Hello Team,
Few of our HF was configured to sent logs to syslog ng - local server for logs storage. After upgrade the certification on those forwarders, logs stop coming into Splunk. Its working fine on forwarders that not configured to sending data to syslog ng.
We tried to remove the syslog ng config from the HF setting but still no data coming in.
Any idea/thought on this? Maybe anyone had similar issue previously. Is there any cert upgrade needed on the syslog ng server as well?
Thank in advance.
Muhammad Murad
Thank you everyone. The issue resolve after i removed the syslog ng configuration under local directory. Means all forwarders that have syslog ng/additional output.conf will having issue after certificate upgrade. Removed the config, logs are flowing well. What we are going to do now is considering using DDSS instead of syslog ng output.
You typicaly don't use certs with simple syslog. So it's kinda confusing where the certs and encryption are used in your setup in the first place.
Check the usual suspects. Do a btool dump of the outputs config. Verify the network configuration. Do a tcpdump and see if anh packets are being sent. Do a tcpdump on the receiving server...
Agreed. That a reason we a little bit confusing why only forwarders that had a syslog ng config having issue after the cert upgrade. Others which dont have syslog ng setting was working fine.
We did checked the network communication, everything's looks good. Connection successful - established.
Will check on btool dump of the outputs config and tcpdump on both server to see any logs been sent/receive.
That's why I'd expect that is some coincidence with a completely different problem. Maybe someone tried to do some config change but didn't restart the splunkd process and now the change was finally applied along your cert change?
Potentially, but only 3 forwarders having these issue and only these 3 having the output.conf setting to forward data to syslog ng. all these 3 was under our team and very likely someone doing changes without our notification.

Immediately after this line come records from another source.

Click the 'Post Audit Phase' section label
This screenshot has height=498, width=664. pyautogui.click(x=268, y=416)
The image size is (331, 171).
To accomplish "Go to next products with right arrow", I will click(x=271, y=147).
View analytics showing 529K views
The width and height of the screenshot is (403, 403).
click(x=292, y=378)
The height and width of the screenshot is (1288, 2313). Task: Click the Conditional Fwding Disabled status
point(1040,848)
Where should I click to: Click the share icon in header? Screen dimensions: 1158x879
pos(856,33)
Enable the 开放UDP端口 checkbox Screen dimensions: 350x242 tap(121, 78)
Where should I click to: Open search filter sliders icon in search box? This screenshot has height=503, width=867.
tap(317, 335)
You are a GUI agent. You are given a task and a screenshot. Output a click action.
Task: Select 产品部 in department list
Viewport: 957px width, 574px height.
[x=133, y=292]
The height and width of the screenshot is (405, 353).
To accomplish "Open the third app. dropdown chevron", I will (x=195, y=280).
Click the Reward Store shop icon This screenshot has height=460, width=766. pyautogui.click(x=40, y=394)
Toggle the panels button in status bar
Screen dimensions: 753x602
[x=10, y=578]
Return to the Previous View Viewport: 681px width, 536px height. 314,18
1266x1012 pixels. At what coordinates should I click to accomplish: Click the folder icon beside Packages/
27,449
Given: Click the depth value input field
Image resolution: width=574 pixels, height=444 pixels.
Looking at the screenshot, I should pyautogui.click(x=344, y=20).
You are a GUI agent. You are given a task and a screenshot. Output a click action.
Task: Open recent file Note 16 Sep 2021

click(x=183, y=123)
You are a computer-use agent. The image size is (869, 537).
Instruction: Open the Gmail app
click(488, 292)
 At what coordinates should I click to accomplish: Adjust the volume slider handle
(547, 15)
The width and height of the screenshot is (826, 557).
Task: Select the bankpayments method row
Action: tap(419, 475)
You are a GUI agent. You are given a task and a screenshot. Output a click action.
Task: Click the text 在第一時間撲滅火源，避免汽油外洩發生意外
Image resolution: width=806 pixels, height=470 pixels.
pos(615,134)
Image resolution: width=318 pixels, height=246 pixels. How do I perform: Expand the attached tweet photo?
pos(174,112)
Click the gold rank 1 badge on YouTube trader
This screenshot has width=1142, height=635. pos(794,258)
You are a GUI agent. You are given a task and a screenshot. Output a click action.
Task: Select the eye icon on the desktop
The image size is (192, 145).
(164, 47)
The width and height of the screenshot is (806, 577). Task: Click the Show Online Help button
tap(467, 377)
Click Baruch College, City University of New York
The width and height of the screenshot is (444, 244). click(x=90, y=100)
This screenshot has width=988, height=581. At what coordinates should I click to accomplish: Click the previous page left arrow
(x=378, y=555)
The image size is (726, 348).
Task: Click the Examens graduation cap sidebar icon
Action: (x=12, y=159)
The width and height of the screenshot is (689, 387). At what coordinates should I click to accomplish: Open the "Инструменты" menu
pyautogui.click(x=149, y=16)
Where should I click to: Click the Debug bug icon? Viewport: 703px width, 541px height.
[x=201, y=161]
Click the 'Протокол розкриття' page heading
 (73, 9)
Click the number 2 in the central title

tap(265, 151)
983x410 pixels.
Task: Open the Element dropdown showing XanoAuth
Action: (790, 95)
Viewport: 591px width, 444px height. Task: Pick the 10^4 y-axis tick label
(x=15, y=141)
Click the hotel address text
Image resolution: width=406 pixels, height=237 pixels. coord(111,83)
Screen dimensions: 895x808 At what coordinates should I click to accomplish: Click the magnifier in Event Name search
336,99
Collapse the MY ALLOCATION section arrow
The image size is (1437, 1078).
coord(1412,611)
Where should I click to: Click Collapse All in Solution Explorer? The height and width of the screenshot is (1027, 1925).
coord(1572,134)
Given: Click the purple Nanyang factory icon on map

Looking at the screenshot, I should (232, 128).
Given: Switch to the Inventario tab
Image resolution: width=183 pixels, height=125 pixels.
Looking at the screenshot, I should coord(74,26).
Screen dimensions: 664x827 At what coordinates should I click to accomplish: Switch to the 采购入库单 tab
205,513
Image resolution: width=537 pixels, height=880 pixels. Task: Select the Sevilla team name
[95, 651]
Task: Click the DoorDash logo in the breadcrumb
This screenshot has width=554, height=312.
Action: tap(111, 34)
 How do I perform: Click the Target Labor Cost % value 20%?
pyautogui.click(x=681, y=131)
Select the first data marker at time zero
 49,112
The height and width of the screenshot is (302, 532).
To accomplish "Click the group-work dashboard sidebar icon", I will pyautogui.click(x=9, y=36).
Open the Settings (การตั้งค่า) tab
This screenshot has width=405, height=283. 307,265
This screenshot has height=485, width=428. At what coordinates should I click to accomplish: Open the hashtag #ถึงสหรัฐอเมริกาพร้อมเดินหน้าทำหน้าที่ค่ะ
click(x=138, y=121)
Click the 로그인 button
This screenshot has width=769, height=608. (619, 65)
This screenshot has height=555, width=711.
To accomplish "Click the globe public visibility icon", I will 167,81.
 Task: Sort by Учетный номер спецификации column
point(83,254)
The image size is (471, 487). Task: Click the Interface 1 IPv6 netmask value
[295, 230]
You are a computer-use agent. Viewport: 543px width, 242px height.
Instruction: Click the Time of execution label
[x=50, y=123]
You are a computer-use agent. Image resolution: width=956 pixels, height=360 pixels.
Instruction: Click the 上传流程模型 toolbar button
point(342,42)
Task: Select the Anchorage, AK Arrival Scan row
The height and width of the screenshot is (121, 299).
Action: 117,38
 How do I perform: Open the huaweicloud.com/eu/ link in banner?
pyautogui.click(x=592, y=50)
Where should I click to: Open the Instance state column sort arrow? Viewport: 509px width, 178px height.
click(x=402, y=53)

Tried to remove the config just to ensure also not solve the issue. Hence need any insight here.
Thank you.
OK. I re-read your initial question and I'm a bit confused. From what I understand you have some forwarders. They send (or at least are supposed to) send the events to your indexer(s). Three of them also have another output defined - a syslog one sending the events to your syslog-ng server.
And now what happened? You "upgraded the certification". What does that mean? Does it mean that your HF->idx connection used to be unencrypted and now you configured encryption or did you simply renew your certificates? And how broad was the change? Across all your forwarders? Did you change anything on the input side? (like configuring encryption or renewing the certificates if the traffic was already encrypted)
And what does work now and what doesn't? Because it's not very obvious - do the inputs work? Which outputs don't work? What do you have on those HFs in splunkd.log?
its happen after i renew the certificates as suggested by Splunk. All our forwarders need to download and renew the certificates in our forwarders. Other forwarders no issue, only 3 forwarders that had additional outputs.conf that sending to syslog ng server having issue.
Means once we renew the certificates on those forwarders (that had additional outputs.conf that sending to syslog ng), logs stop sending to Splunk Cloud.
No any changes made in input side. I believe from the UF side are sending data to HF, but HF not forward data to Splunk. Currently we re route the logs to others forwarders that not had syslog ng config, and we can see logs are coming as normal.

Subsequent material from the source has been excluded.